Incertezza per l’Estate musicale frentana mentre la Scuola civica è ripartita con la didattica a distanza

LANCIANO . La città della musica prova a riaccordare gli strumenti. Con il Covid si è fermato anche il mondo dello spettacolo, dei concerti che, stando alle indicazioni governative sarà anche l'ultimo settore a ripartire. Regna molta incertezza, ma la necessità di mantenere la distanza sociale rende difficile pensare a eventi di massa come i concerti. E in città sono soprattutto quelli dell’Estate musicale frentana che, in questo periodo, di solito presenta la stagione concertistica e didattica. Invece per ora la 49esima edizione resta nel cassetto. La parte didattica con gli studenti anche stranieri è impensabile, mentre per i concerti, con pochi elementi e non le grandi orchestre, lo spazio aperto all’interno delle Torri Montanare potrebbe offrire uno spiraglio. «Siamo in attesa di indicazioni ministeriali», dice il presidente dell'associazione Amici della musica Franco Ruggieri, «e poi di capire qual è il budget a disposizione, se dal ministero ci saranno finanziamenti a fondo perduto con cui realizzare alcuni eventi. Per ora è difficile ipotizzare concerti o periodi in cui farli. La volontà di organizzare un evento c’è, magari a fine estate per dare un segnale, ma dobbiamo attendere la prossima settimana per avere qualche informazione in più».
Le Torri Montanare restano una location valida, aperta, e a norma, che l’associazione divide anche con la Scuola Civica di musica la quale invece sta assicurando, dopo un mese di stop, le attività con la didattica a distanza. «Ad aprile abbiamo avviato su base volontaria sia per gli allievi che per i docenti, il progetto di lezioni a distanza» dice il presidente della scuola Alberto Paone «alla quale hanno aderito circa la metà dei docenti e più di un quarto degli allievi iscritti.

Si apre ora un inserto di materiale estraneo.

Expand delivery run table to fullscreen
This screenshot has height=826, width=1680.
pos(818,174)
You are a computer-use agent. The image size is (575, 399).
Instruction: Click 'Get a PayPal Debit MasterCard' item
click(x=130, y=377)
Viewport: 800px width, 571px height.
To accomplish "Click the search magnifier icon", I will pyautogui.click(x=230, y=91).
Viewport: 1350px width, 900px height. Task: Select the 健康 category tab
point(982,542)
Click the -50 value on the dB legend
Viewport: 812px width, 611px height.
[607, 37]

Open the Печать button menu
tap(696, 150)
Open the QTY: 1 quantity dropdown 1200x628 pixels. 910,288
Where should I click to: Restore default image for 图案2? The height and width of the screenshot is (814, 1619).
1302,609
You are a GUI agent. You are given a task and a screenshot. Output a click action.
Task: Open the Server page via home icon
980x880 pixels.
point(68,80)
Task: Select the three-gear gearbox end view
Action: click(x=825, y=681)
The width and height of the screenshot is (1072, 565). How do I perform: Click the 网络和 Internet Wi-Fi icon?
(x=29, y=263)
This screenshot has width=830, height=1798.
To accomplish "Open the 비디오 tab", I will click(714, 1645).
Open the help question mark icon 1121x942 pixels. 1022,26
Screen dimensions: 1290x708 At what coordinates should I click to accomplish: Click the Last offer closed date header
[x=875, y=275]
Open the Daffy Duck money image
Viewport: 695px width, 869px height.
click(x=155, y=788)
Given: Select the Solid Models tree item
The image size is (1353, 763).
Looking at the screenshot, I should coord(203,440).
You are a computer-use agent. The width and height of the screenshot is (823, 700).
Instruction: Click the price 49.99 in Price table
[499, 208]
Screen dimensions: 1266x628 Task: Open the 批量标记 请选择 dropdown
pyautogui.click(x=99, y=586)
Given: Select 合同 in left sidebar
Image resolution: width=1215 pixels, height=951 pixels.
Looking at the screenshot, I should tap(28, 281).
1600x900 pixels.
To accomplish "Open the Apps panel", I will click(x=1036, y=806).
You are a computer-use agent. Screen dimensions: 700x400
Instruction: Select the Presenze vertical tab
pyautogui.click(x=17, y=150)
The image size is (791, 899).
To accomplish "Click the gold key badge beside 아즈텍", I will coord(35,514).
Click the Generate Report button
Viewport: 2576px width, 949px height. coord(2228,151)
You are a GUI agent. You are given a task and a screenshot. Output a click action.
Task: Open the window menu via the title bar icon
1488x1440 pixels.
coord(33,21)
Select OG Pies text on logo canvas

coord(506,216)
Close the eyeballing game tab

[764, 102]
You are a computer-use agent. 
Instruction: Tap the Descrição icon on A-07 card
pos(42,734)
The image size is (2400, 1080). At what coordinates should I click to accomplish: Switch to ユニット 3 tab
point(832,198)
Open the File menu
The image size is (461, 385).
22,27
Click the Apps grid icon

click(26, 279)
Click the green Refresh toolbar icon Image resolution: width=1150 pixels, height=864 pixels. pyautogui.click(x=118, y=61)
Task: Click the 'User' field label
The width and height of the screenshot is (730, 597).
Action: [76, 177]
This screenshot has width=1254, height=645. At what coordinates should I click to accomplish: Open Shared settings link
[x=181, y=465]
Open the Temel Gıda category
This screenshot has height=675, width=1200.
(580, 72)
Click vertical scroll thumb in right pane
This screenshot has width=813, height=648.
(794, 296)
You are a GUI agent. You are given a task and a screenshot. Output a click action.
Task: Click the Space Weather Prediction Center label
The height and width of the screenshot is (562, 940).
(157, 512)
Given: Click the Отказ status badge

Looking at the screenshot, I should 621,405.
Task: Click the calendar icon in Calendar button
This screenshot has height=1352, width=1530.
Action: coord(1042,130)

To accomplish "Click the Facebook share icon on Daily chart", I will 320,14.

Attualmente sono attivi corsi di pianoforte (maestri Rullo, Gammaraccio e Appignanesi) chitarra, (maestro Barbati) violino, (maestro Di Mele) flauto (maestro De Grandis), trombone (maestro Morone) e canto moderno (maestra Francia) con 22 allievi iscritti, che è un buon risultato. Naturalmente l'auspicio è che si possano riprendere quanto prima, e comunque con il nuovo anno scolastico, le lezioni nella forma classica, tenendo anche conto che la Scuola Civica oltre ad essere igienicamente idonea, dispone di diverse aule con ampi spazi, tali da garantire il necessario distanziamento sociale». (t.d.r.)